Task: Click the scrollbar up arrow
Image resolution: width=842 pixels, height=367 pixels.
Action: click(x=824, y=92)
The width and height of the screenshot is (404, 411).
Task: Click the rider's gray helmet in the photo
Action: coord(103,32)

——————

In the items above, change "up arrow" to "down arrow" and leave everything else unchanged.

* Task answer *
Task: Click the scrollbar down arrow
Image resolution: width=842 pixels, height=367 pixels.
Action: click(x=824, y=92)
The width and height of the screenshot is (404, 411).
Task: Click the rider's gray helmet in the photo
Action: coord(103,32)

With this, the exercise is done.